Textauszug:
........
Der umgekehrte Vorgang der Weiterleitung erstatteter Arbeitgeberbeiträge muss dann ebenfalls betrieblich veranlasst sein. Der Erstattungsbetrag steht dem Arbeitgeber, hier also dem Kläger, nicht zu. Gäbe er diesen Betrag nicht an den Arbeitnehmer, hier den Sohn, heraus, erlangte er einen ihm nicht zustehenden Vermögensvorteil. Das steht im Einklang mit der Rechtsprechung der Zivilgerichte, nach der Arbeitnehmer in dieser Situation Anspruch auf die Herausgabe des Erstattungsbetrages haben (vgl. z.B. OLG Düsseldorf, Urteil vom 15. Februar 2008 – I-17 U 103/07, Monatsschrift des Deutschen Rechts [MDR] 2008, 790).

b) Nach diesen Grundsätzen war die Weiterleitung der erstatteten Arbeitgeberbeiträge zur Sozialversicherung betrieblich veranlasst; sie minderte demzufolge den Gewinn des Klägers.

Der Kläger hat diese Betriebsausgaben in der Weise geleistet, dass er EUR 26 130,00 auf die zugunsten seines Sohnes bestehende Lebensversicherung gezahlt hat. Unerheblich ist insoweit, dass der Kläger diesen Betrag nicht direkt an seinen Sohn ausgezahlt, sondern ihn zum Abschluss der Lebensversicherung zu dessen Gunsten verwendet hat und diese Zahlung von seinem privaten Konto abgeflossen ist. Es handelt sich insoweit um einen unschädlichen abgekürzten Zahlungsweg, der ebenso zu beurteilen ist wie eine Auszahlung an den Sohn und eine nachfolgende Verwendung des gezahlten Betrages in der Weise, wie hier geschehen.
........
Angezeigte Daten:
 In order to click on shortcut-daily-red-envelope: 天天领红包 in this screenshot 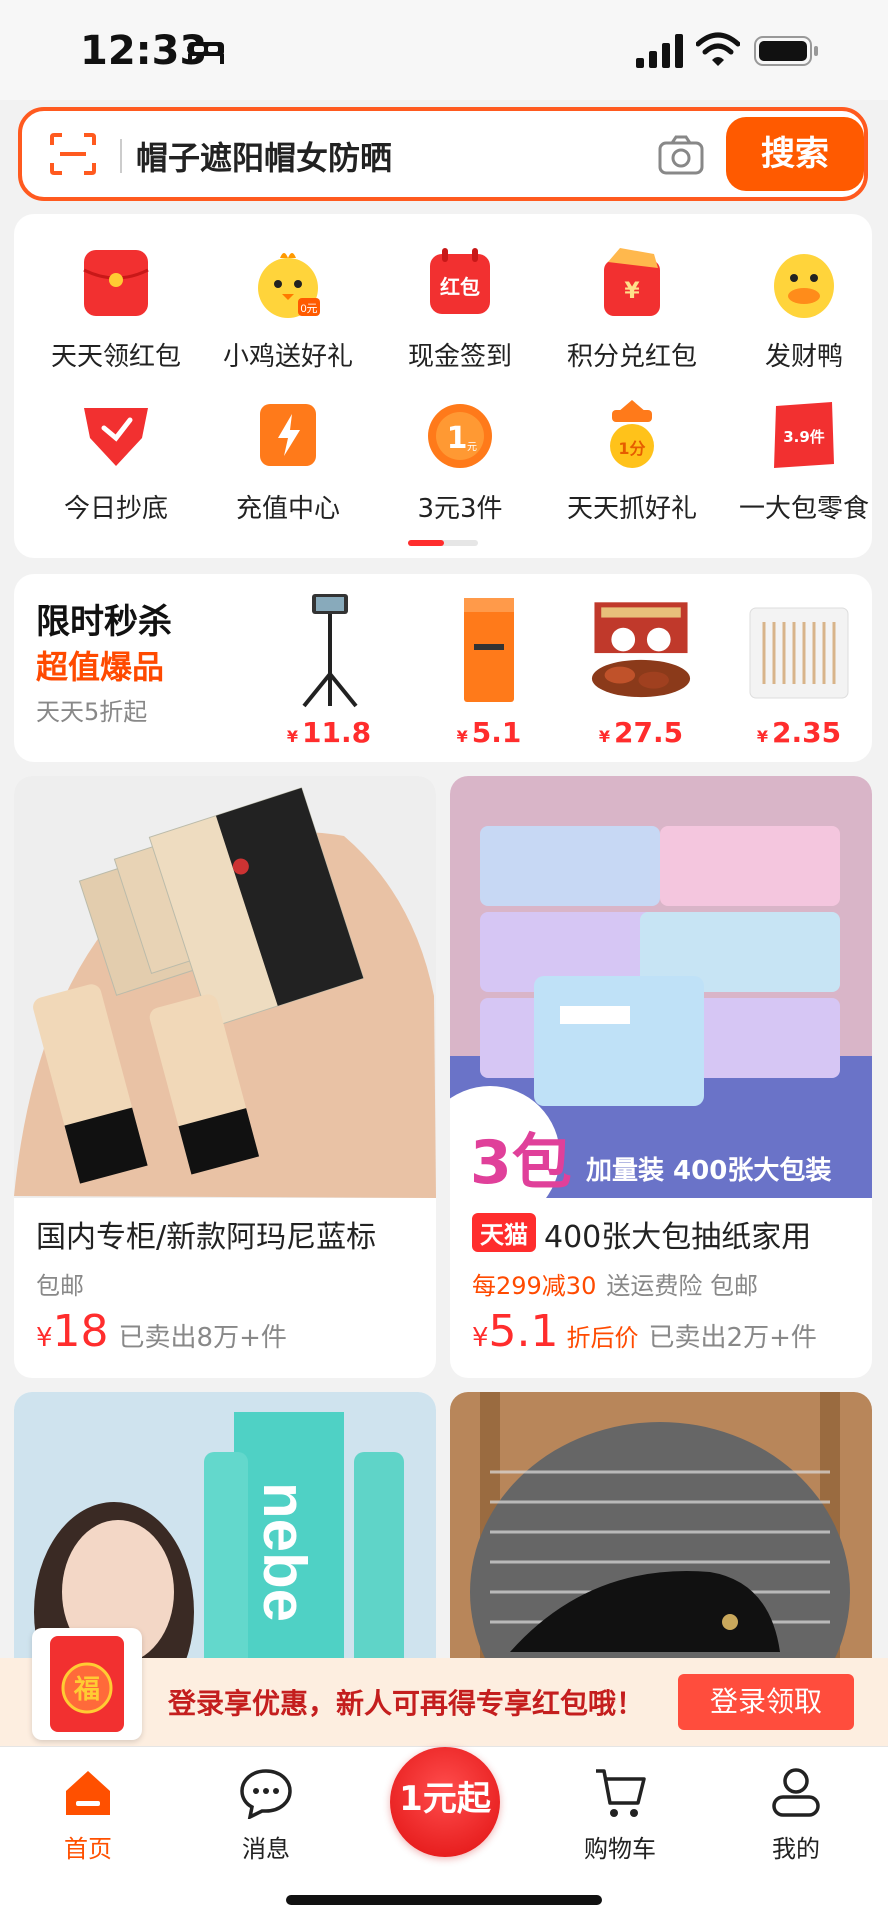, I will do `click(116, 299)`.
........
Aufgaben zur Übung:
A: Übernimm aus dem Urteilsauszug über erstattete Arbeitgeberbeiträge wortgetreu alles von „Der umgekehrte Vorgang“ hinunter bis „[MDR] 2008, 790).“.
B: Beantworte anhand des Urteilsauszugs über erstattete Arbeitgeberbeiträge:
(i) Welches Gericht wird mit einem Urteil vom 15. Februar 2008 angeführt?
(ii) Welchen Betrag zahlte der Kläger auf die Lebensversicherung seines Sohnes?
(iii) Von welchem Konto ist diese Zahlung abgeflossen?
C: Schreib bitte den Urteilsauszug über erstattete Arbeitgeberbeiträge im Anschluss an seinen letzten Satz weiter.

Lösungen nacheinander:
A:
Der umgekehrte Vorgang der Weiterleitung erstatteter Arbeitgeberbeiträge muss dann ebenfalls betrieblich veranlasst sein. Der Erstattungsbetrag steht dem Arbeitgeber, hier also dem Kläger, nicht zu. Gäbe er diesen Betrag nicht an den Arbeitnehmer, hier den Sohn, heraus, erlangte er einen ihm nicht zustehenden Vermögensvorteil. Das steht im Einklang mit der Rechtsprechung der Zivilgerichte, nach der Arbeitnehmer in dieser Situation Anspruch auf die Herausgabe des Erstattungsbetrages haben (vgl. z.B. OLG Düsseldorf, Urteil vom 15. Februar 2008 – I-17 U 103/07, Monatsschrift des Deutschen Rechts [MDR] 2008, 790).

B:
(i) OLG Düsseldorf
(ii) EUR 26 130,00
(iii) Vom privaten Konto des Klägers

C:
Entgegen der Auffassung des Beklagten erkennt der Senat hier einen deutlichen – auch zeitlichen – Zusammenhang zwischen der Erkenntnis, dass der Sohn des Klägers nicht sozialversicherungspflichtig war, den entsprechenden Anträgen auf Rückerstattung der überzahlten Beiträge, der Rückerstattung selbst und der Auskehrung zugunsten des Sohnes. Diese Vorgänge haben sich – rechnet man die Beauftragung der C noch dazu – etwa innerhalb eines Jahres, nämlich zwischen dem 18. Dezember 2003 (Auftrag an die C) und dem 27. Dezember 2004 (Antrag auf Abschluss der Lebensversicherung) abgespielt. Dies erscheint gerade unter dem Gesichtspunkt, dass zunächst die Festsetzung und Auszahlung des Erstattungsbetrages Mitte des Jahres 2004 abgewartet worden sein wird, bevor Anlageentscheidungen getroffen wurden, nicht so lang, als dass man meinen könnte, die Geschehnisse seien unabhängig voneinander zu betrachten. Der Geschehensablauf deutet vielmehr darauf hin, dass der Kläger im Einvernehmen mit seinem Sohn die Angelegenheit der Sozialversicherungspflicht und die daraus resultierende Notwendigkeit der Neuordnung der Alterssicherung des Sohnes konsequent vorangetrieben hat.

Mehr als EUR 26 130,00 hat der Kläger allerdings nicht an seinen Sohn weitergeleitet. Denn der Kläger hat selbst vorgetragen, sein Sohn habe im Hinblick auf das angefallene Honorar der C auf weitergehende Zahlungen verzichtet.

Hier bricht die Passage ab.